“The only thing we have to fear is fear itself.” Franklin D. Roosevelt
The President spoke these words during his first inaugural address. And believe me - the American people needed that. We were in the middle of the Great Depression. World events were starting that would ultimately lead to our involvement in World War II. America needed to be strong, and this phrase was a big part of the message.
But society has taken that phrase to a whole new level. Even little kids are routinely told that there’s nothing to be scared of. We are encouraged to “suck it up” and face our fears. In short, being afraid is often portrayed as being cowardly.
And that couldn’t be farther from the truth. While we should never behave cowardly, there are times where it’s prudent to be afraid.

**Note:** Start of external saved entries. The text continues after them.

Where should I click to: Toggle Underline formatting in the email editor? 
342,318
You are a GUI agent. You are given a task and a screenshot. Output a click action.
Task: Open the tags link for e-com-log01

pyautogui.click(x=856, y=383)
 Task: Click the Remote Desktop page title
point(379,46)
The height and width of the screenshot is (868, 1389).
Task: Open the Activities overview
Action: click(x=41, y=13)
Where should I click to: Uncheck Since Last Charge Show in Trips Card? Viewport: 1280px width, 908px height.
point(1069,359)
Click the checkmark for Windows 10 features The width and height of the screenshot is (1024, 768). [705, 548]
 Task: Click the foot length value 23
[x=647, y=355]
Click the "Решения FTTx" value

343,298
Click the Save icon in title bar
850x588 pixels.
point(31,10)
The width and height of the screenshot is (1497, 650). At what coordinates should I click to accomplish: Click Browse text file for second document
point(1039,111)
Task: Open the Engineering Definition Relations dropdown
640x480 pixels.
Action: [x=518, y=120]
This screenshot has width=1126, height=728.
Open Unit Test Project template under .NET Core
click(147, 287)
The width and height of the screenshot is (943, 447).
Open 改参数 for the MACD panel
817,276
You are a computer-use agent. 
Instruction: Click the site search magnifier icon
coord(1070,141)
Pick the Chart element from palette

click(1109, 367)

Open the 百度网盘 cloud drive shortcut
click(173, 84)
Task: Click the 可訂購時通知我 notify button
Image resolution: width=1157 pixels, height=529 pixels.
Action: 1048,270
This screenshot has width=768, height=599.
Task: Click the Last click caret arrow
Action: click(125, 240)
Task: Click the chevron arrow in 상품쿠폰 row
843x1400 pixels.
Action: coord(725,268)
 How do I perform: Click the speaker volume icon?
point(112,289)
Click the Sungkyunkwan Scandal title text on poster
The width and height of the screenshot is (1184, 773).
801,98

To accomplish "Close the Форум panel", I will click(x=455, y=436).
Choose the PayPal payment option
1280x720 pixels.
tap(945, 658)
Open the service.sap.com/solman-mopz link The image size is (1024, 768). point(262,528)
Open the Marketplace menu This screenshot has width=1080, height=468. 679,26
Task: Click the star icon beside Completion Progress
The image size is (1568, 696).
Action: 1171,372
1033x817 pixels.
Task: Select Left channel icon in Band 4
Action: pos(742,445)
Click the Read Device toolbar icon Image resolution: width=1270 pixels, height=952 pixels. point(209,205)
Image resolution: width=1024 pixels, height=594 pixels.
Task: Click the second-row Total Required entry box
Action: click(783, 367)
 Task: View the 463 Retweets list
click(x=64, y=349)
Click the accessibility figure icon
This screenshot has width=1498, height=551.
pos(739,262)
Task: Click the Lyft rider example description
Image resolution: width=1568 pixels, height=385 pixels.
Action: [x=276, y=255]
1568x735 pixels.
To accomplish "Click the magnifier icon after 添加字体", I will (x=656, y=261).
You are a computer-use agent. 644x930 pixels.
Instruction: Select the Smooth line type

What does this have to do with officer safety? Think of the phrase, “I’m in fear for life.” There are some of you who may have uttered these words or even written them in a report. It was the fear that justified your response to someone else’s actions. It didn’t stop you from responding, it allowed you to respond.
Seth Gordon wrote a blog recently entitled “Afraid of Afraid” and it got me to thinking. Thinking about being afraid. Thinking how there were times I said stupid things like “I ain’t scared of anything.” Simply not true. To be honest, I’m irrationally afraid of snakes, spiders, and heights. Yet I still try to put on a false front.
Be willing to be afraid. Practice to work through your fear. Train to properly respond to what is causing your fear. Be ok with being afraid.